It is not ornamental, the cost is not great,
There are other things far more useful, yet truly I state,
Tho of all my possesions, there's none can compare,
With that white leather apron, which all Masons wear.

As a young lad I wondered just what it all meant,
When Dad hustled around, and so much time was spent
On shaving and dressing and looking just right,
Until Mother would say: "It's the Masons tonight."

And some winter nights she said: "What makes you go,
Way up there tonight thru the sleet and the snow,
You see the same things every month of the year."
Then Dad would reply: "Yes, I know it, my dear."
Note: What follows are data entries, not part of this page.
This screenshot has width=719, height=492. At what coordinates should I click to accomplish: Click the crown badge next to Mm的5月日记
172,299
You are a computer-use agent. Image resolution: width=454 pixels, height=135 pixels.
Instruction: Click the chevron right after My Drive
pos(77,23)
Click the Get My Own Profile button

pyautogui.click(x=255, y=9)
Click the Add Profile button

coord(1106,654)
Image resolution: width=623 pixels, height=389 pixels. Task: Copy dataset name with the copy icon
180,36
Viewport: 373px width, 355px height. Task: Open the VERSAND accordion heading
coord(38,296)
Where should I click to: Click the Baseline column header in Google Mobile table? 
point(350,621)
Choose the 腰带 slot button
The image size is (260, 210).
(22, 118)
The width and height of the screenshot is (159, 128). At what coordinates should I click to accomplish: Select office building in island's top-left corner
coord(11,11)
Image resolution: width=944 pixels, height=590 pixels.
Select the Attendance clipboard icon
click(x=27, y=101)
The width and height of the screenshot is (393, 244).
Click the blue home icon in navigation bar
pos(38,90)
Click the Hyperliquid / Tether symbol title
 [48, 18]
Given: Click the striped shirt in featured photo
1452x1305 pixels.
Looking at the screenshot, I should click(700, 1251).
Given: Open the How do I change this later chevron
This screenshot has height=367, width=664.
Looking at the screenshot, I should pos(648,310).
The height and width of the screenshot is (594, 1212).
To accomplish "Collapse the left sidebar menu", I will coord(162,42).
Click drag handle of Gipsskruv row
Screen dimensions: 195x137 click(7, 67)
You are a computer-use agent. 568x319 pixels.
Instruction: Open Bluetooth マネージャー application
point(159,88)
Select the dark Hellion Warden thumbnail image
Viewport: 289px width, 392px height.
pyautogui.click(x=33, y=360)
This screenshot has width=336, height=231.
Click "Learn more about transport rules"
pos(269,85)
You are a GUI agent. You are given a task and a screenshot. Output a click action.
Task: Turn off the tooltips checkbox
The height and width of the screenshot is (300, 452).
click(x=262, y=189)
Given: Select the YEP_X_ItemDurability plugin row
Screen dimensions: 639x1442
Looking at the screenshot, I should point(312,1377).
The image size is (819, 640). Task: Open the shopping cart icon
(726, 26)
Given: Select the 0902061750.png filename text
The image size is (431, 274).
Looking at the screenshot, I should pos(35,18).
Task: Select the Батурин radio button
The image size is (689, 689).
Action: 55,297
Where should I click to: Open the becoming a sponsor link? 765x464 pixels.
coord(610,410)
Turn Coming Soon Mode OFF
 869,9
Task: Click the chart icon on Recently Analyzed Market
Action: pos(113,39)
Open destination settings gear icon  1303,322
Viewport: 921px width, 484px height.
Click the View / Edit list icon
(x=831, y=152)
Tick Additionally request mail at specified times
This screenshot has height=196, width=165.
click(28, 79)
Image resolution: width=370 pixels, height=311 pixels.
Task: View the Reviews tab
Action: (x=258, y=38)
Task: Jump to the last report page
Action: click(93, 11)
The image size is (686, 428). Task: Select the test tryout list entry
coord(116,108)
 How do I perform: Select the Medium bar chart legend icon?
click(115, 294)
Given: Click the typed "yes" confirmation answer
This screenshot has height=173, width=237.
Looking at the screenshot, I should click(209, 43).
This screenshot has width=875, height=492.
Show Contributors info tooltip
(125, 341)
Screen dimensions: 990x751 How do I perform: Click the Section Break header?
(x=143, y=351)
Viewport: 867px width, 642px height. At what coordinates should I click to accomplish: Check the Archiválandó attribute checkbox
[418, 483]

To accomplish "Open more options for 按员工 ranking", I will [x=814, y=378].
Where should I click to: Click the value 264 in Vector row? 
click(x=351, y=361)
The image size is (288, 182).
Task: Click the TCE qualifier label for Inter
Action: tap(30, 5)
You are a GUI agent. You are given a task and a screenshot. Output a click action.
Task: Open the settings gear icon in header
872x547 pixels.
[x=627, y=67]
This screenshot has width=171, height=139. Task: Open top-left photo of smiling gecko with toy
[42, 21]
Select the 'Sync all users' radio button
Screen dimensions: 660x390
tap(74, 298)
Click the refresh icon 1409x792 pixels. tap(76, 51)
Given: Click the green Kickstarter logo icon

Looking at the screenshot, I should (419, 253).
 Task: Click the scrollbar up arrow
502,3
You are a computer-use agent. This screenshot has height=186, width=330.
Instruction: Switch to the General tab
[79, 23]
Forty years I have seen the same things, it is true.
And though they are old, they always seem new,
For the hands that I clasp, and the friends that I greet,
Seem a little bit closer each time that we meet."

Years later I stood at that very same door,
With good men and true who had entered before,
I knelt at the alter, and there I was taught
That virtue and honor can never be bought.

That the spotless white lambskin all Masons revere,
If worthily worn grows more precious each year,
That service to others brings blessings untold,
That man may be poor tho surrounded by gold.

I learned that true brotherhood flourishes there,
That enmities fade 'neath the compass and square,
That wealth and position are all thrust aside,
As there on the level men meet and abide.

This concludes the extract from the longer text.